◆ **Exercise**
Scan the entries and state how many lines contain "button". Write no other text.

(Saved data entries)
——

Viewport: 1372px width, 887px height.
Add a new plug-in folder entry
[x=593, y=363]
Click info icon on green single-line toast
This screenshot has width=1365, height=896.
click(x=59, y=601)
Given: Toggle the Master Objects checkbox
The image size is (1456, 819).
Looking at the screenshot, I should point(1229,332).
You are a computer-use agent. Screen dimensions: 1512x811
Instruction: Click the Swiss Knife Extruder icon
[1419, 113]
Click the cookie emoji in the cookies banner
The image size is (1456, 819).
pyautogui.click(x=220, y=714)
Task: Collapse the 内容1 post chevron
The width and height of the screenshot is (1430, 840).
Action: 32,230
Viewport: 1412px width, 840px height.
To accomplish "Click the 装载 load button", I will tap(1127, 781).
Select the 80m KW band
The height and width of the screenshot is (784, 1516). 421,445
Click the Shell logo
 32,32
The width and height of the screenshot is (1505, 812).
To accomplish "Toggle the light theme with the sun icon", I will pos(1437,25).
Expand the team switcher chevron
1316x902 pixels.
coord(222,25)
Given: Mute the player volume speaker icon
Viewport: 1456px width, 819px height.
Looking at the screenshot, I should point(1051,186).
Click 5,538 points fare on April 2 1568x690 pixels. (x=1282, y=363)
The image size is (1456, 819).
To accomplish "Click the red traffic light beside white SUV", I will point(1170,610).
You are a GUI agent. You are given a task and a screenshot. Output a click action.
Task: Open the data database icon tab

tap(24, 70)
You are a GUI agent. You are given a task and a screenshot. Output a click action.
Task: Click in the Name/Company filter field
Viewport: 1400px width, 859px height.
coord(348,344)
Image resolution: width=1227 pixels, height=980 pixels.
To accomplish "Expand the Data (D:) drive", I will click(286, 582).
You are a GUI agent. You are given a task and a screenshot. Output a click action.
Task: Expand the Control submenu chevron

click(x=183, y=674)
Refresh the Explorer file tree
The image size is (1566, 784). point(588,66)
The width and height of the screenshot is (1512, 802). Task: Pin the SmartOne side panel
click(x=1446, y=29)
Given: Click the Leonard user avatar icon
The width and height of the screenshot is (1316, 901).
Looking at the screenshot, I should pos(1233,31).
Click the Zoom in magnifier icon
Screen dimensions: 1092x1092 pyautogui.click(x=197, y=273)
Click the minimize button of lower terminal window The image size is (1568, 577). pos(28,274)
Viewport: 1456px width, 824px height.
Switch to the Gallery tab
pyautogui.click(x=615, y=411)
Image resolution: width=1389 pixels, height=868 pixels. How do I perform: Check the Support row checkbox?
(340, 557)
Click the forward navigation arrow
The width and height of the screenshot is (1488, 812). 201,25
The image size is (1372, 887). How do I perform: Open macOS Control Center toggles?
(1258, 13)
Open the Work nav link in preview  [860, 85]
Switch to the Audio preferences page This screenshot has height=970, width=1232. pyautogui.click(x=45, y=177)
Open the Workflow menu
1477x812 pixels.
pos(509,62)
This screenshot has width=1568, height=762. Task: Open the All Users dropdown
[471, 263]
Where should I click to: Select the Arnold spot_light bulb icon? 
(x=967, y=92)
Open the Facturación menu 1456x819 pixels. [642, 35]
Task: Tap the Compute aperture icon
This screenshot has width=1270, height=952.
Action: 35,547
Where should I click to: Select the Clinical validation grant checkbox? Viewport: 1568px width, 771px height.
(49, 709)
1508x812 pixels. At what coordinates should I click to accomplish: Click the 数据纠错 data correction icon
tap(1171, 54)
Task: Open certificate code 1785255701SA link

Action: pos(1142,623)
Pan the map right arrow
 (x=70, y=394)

——

◆ **Reply to the exercise**
2